С и н и л к и н. Значит, и я не люблю. (Пошел к двери в комнату отдыха.) И еще прошу. Не называйте меня на «ты».
С е р е б р е н н и к о в. Не держи зла на старика. Запамятовал, Владлен Семенович.
С и н и л к и н (уходя). Держать зло на людей — не в моих правилах.
Серебренников и Ломова одни.
Л о м о в а. ЭВМ какой-то, а не человек.
С е р е б р е н н и к о в. Скоро уж избавимся. Недолго ждать.
Л о м о в а (посмотрела на Серебренникова). И странно, сам Михаил Иванович такой широкий человек. Оптимист… А держит около себя сухаря.
С е р е б р е н н и к о в. Я и к Шахматову за пять лет привыкнуть не смог.
Переглянулись, как два понимающих друг друга человека.
Л о м о в а. К Владлену Семеновичу насчет квартиры для сына я бы в жизнь не пошла. И в крайисполком, к Каштанову, тоже с таким вопросом не сунешься. Валерик в море сейчас: хотелось к его приходу все обставить. Ну, чтобы дом наконец у человека был.
С е р е б р е н н и к о в. Дом, да, великое дело. Он ведь, кажется, у тебя… с дуринкой?
Л о м о в а. Все позади, слава богу. Оправдали. Век я вам благодарна.
С е р е б р е н н и к о в (решительно). А я тут при чем? Парень благородство проявил. Девушку от хулиганья защищал. А предел допустимой самообороны — это дело тонкое…
Л о м о в а. Все-таки человека убил.
С е р е б р е н н и к о в (жестко). Не человека — зверя.
Л о м о в а. Свадьба в субботу. В пятницу «Челюскинец» возвращается. Значит, приглашаю вас… с супругой…

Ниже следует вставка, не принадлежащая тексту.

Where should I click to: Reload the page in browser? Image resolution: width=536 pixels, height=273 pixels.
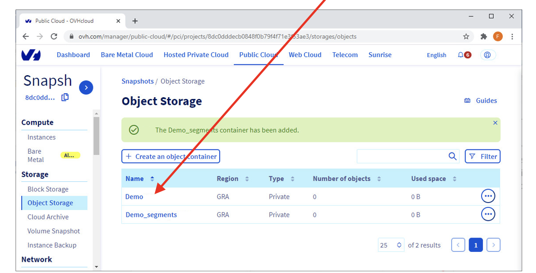click(x=54, y=37)
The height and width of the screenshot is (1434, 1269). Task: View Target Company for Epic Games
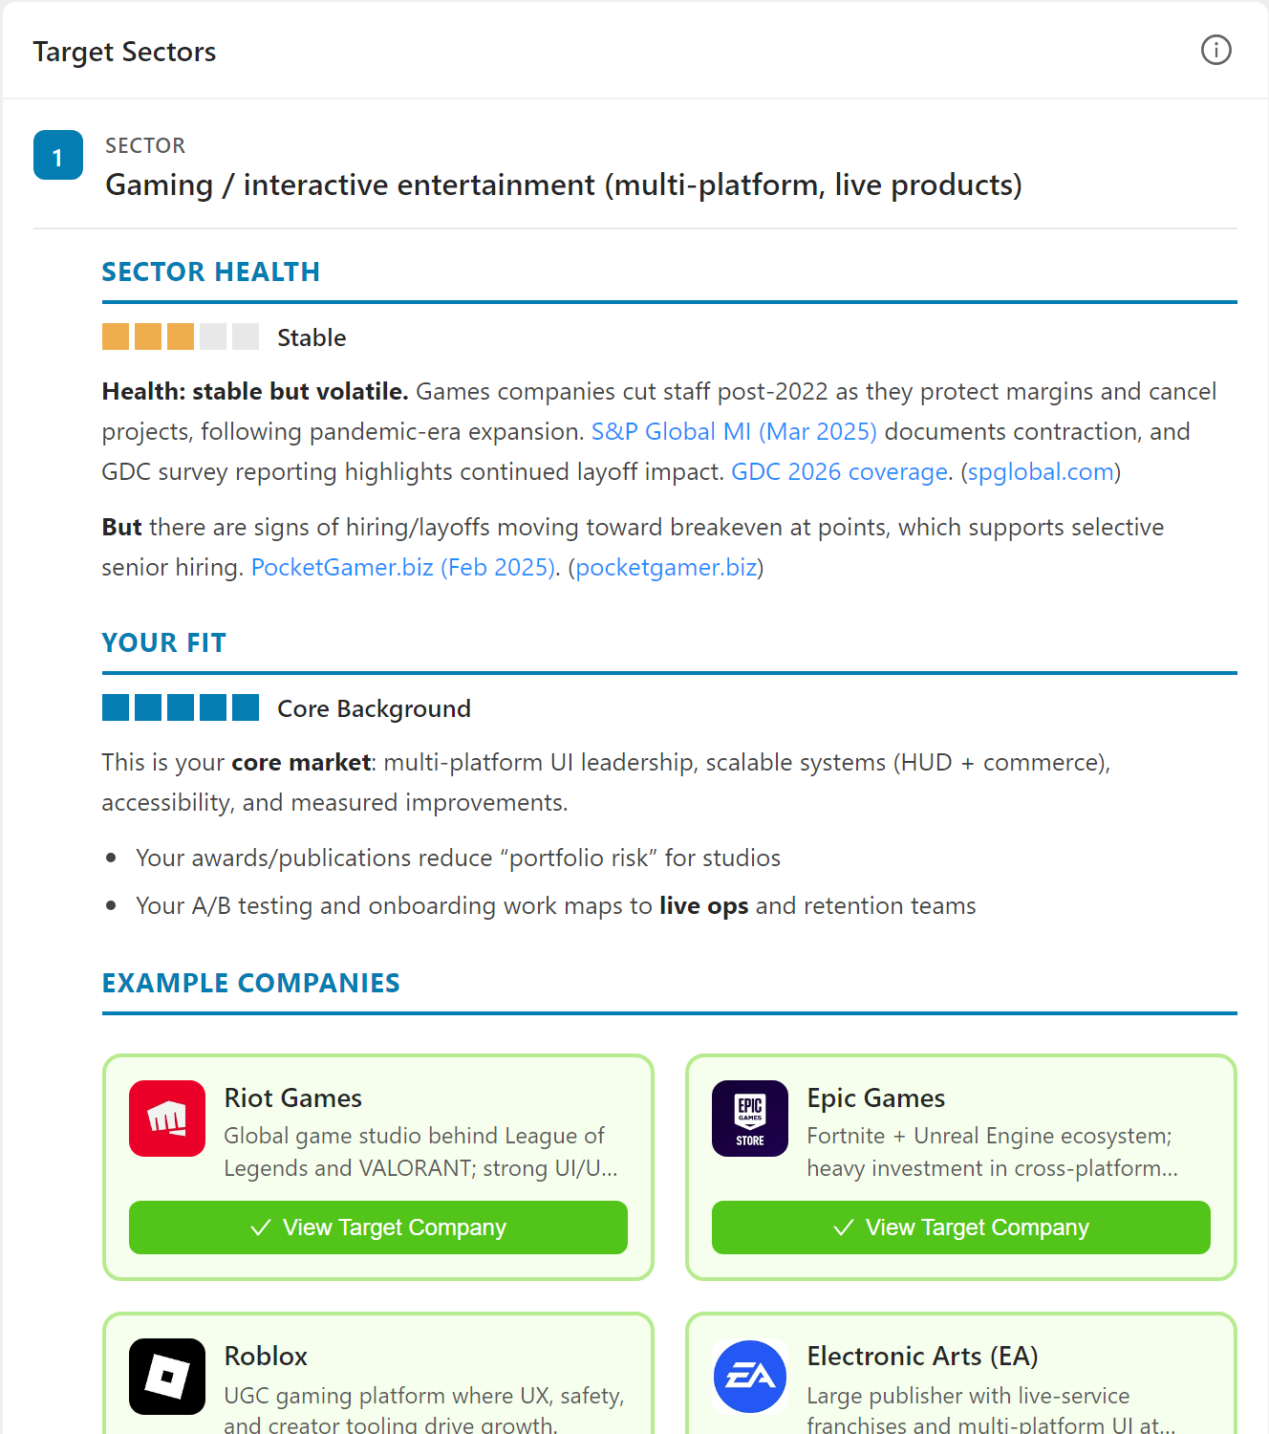click(961, 1228)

С е р е б р е н н и к о в. Алевтина Павловна какая уж гостья.
Л о м о в а. Так и не встает?
С е р е б р е н н и к о в. Четвертый год. (Усмехнувшись, быстро посмотрел на Ломову.) Может, мне за грехи это?
Л о м о в а. Уж какие у вас грехи!
С е р е б р е н н и к о в. А куда ты меня на свадьбу приглашаешь? К себе? Или в сыновью, гипотетическую, так сказать, квартиру? (Засмеялся.) Ну, ну, не унижай себя ни перед кем. Чур, только это мой свадебный подарок. Мне по магазинам строчить некогда.
Л о м о в а (горячо). Я все заявления, документы, в исполком месяц как отдала. И депутатская комиссия согласна. Только вот тот дом. На набережной… Там…
С е р е б р е н н и к о в. Ай-ай, как раскраснелась! За сына-то ведь горы можешь своротить? (Неожиданно, словно отстраняясь от Ломовой.)